INPUT ROWS:
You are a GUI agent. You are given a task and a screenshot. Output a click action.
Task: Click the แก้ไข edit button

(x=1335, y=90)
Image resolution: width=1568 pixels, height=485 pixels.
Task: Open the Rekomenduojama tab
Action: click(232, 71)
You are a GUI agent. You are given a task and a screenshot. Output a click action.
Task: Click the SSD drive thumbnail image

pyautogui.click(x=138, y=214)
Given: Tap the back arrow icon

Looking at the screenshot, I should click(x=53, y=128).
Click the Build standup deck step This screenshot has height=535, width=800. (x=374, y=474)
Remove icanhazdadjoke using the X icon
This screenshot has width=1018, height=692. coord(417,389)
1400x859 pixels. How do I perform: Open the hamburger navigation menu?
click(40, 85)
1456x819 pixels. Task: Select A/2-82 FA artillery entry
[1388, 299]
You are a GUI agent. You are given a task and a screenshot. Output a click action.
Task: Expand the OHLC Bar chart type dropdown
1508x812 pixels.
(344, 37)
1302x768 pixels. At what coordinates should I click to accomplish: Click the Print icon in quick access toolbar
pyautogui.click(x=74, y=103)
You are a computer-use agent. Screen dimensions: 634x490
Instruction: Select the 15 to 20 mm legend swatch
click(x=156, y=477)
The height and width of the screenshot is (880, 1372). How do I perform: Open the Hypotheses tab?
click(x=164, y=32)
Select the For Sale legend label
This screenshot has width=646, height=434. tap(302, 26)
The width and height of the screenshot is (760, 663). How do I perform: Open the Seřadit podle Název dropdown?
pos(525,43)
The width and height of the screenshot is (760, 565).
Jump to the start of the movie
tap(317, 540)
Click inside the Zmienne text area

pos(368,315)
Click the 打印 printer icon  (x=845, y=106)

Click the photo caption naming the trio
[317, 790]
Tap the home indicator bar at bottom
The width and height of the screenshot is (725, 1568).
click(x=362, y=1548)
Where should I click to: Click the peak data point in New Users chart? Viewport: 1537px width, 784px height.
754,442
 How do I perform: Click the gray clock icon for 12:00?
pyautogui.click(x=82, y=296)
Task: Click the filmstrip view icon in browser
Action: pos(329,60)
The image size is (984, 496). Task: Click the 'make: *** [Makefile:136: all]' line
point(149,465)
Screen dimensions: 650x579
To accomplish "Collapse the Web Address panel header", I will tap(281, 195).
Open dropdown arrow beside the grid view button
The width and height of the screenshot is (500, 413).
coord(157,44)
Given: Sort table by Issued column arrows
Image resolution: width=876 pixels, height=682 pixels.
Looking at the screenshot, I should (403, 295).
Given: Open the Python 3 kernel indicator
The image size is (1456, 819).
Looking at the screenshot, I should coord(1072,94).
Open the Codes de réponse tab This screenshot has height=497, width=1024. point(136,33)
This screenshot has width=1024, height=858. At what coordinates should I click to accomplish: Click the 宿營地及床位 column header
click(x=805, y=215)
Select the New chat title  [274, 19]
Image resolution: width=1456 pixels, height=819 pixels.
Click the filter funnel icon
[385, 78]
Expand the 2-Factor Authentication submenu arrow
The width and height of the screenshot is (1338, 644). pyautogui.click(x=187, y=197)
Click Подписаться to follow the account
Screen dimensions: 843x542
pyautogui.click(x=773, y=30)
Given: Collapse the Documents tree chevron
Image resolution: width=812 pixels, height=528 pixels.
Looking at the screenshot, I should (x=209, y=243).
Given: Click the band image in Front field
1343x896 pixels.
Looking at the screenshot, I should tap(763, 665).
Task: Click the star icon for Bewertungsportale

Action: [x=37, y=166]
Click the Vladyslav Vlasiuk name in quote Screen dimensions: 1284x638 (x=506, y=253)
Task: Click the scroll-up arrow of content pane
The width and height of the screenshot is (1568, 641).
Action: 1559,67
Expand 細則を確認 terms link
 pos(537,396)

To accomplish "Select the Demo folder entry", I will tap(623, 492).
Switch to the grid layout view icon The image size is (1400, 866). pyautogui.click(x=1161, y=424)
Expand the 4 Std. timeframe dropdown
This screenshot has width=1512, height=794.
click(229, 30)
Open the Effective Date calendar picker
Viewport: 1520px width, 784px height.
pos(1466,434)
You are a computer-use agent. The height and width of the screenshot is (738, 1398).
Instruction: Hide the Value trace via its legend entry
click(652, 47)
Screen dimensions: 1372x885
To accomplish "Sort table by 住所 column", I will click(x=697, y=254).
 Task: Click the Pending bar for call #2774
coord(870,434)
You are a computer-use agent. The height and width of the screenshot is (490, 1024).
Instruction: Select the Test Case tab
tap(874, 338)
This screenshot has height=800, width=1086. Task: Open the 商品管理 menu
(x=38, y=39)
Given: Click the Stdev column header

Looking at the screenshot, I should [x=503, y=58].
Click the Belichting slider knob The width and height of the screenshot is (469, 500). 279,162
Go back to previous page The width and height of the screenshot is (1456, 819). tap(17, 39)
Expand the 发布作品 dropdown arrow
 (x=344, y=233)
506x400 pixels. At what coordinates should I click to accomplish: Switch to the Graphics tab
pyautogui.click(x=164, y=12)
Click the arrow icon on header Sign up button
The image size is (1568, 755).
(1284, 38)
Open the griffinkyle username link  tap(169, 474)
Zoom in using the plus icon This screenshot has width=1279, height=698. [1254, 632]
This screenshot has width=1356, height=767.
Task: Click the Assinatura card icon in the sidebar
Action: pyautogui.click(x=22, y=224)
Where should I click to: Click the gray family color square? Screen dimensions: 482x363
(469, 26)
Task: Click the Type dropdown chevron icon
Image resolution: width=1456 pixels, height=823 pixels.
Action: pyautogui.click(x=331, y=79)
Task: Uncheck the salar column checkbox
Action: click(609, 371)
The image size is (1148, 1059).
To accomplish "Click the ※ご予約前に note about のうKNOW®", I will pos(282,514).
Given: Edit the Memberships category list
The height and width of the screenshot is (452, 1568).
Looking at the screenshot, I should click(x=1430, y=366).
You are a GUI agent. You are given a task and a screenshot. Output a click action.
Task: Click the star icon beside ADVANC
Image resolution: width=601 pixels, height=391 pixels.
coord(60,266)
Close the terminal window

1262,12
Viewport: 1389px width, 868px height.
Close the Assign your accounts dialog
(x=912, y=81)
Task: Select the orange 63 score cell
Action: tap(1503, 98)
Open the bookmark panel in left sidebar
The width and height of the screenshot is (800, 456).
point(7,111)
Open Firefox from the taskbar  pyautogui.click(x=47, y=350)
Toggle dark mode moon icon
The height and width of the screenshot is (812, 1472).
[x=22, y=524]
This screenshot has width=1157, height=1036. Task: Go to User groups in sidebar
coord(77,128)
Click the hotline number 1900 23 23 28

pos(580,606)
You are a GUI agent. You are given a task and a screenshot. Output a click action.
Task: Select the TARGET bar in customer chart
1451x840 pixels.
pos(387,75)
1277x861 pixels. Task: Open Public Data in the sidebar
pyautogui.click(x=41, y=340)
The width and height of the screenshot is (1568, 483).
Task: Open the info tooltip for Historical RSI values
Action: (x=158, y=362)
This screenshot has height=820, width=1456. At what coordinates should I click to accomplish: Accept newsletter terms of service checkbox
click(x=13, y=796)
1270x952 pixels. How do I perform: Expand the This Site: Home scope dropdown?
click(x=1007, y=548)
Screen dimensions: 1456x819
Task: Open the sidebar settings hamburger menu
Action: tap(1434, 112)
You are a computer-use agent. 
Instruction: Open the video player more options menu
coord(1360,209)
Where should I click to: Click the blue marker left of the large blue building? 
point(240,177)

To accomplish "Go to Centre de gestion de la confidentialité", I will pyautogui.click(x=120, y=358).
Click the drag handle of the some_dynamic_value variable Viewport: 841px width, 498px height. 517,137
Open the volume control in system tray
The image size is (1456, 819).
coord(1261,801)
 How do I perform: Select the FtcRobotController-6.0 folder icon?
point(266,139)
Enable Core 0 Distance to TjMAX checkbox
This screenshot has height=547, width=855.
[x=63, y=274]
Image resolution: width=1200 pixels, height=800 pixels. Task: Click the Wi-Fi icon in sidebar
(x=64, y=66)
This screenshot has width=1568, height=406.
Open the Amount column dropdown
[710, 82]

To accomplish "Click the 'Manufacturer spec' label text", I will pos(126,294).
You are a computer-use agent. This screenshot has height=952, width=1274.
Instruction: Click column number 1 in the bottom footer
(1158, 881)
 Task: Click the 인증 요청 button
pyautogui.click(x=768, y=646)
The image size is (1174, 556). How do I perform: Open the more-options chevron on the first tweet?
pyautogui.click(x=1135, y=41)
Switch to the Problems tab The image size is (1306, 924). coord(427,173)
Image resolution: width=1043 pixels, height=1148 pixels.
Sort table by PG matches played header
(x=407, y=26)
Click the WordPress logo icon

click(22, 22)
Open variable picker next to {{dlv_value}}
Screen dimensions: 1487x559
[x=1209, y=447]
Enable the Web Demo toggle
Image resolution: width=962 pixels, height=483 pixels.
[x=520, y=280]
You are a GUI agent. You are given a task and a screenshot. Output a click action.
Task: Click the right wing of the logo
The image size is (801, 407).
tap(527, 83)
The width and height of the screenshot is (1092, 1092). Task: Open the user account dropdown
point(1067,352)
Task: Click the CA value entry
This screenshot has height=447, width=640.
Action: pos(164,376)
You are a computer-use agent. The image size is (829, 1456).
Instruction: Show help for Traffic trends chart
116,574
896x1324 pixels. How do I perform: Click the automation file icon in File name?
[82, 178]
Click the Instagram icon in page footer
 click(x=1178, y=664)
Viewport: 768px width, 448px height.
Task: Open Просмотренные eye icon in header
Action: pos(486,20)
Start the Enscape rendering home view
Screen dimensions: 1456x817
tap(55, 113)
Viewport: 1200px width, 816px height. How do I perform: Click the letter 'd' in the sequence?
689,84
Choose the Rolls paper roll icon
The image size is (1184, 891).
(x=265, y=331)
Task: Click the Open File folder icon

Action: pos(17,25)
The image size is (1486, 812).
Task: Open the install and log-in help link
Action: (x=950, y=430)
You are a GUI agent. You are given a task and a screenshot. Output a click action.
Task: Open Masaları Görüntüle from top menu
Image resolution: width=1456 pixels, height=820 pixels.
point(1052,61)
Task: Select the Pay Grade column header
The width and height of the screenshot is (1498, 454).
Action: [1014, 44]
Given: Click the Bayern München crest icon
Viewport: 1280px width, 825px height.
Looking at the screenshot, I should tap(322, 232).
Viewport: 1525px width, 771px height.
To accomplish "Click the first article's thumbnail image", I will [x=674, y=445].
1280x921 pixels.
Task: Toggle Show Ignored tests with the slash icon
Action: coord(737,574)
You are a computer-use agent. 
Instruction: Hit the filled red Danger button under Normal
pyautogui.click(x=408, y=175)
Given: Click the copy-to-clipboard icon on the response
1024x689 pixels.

THE REQUEST:
Rewrite everything in the data above from the line containing "Given: Click the band image in Front field" down to the line containing "pos(537,396)" as a numbered list, both of those lines included and blank lines omitted.

RESPONSE FOR THIS EXERCISE:
1. Given: Click the band image in Front field
2. 1343x896 pixels.
3. Looking at the screenshot, I should tap(763, 665).
4. Task: Click the star icon for Bewertungsportale
5. Action: [x=37, y=166]
6. Click the Vladyslav Vlasiuk name in quote Screen dimensions: 1284x638 (x=506, y=253)
7. Task: Click the scroll-up arrow of content pane
8. The width and height of the screenshot is (1568, 641).
9. Action: 1559,67
10. Expand 細則を確認 terms link
11.  pos(537,396)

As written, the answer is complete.